POJ 1426

B - Find The Multiple

Time Limit:1000MS     Memory Limit:10000KB     64bit IO Format:%I64d & %I64u

Description

Given a positive integer n, write a program to find out a nonzero multiple m of n whose decimal representation contains only the digits 0 and 1. You may assume that n is not greater than 200 and there is a corresponding m containing no more than 100 decimal digits.

Input

The input file may contain multiple test cases. Each line contains a value of n (1 <= n <= 200). A line containing a zero terminates the input.

Output

For each value of n in the input print a line containing the corresponding value of m. The decimal representation of m must not contain more than 100 digits. If there are multiple solutions for a given value of n, any one of them is acceptable.

Sample Input

2
6
19
0

Sample Output

10
100100100100100100
111111111111111111

这个题又是用暴力做的，感觉自己做题就是在拼智力，真正的算法基本不会，好苦恼，不过一定会加强学习哒~做题的过程和做会一道题的感觉都是很好的。

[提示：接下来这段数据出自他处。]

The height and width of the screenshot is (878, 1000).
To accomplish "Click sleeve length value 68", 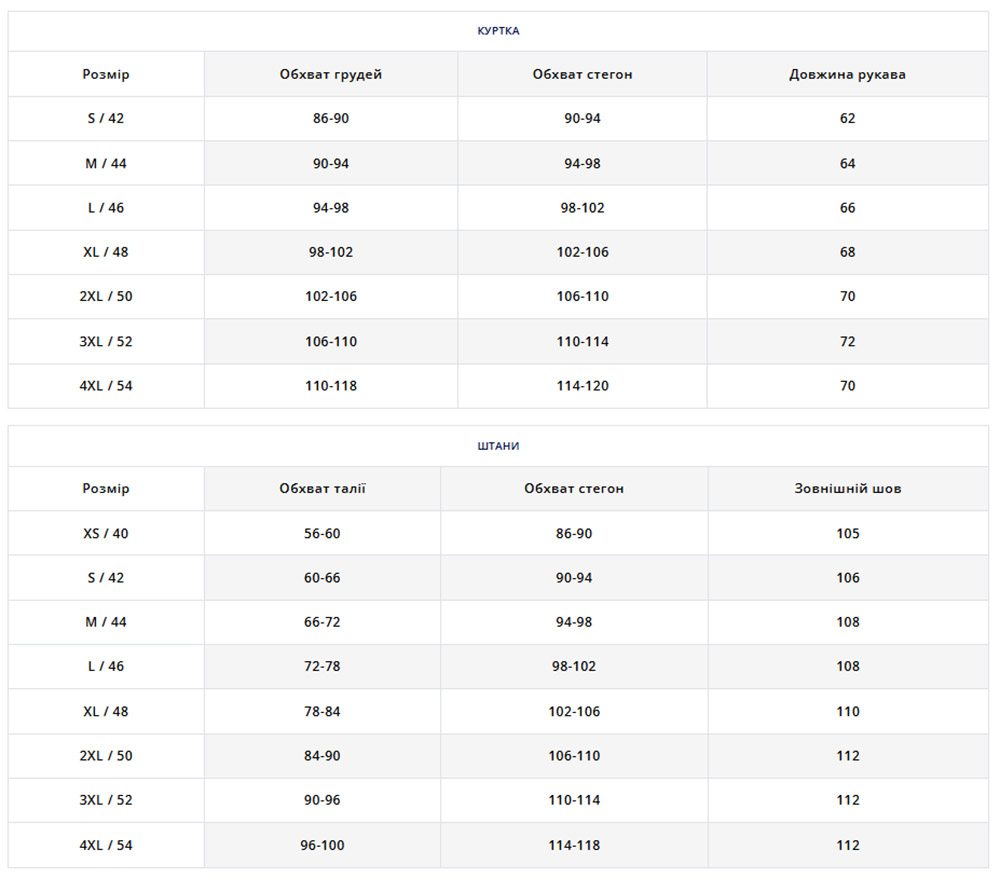I will [847, 252].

把这个代码记录下来主要是想记录一下找只有10组成的数的过程，是模仿二进制进位的过程。

#include<stdio.h>
#include<string.h>
int main()
{
    int a[30];
    int n,i,m = 1;
    long long int s = 1;
    scanf("%d",&n);
    while(n > 0)
    {
        while(s % n != 0)
        {
            for(i = 1;a[i] == 1;i++)
                a[i] = 0;
            a[i] = 1;
            if(i > m)m = i;
            for(s = 0,i = m;i >= 1;i--)
            {
                s =s * 10 + a[i]; 
            }
        }
        printf("%lld
",s);
        scanf("%d",&n);
        memset(a,0,30*sizeof(int));
        s = 1;
        m = 1;
    }
    return 0;
}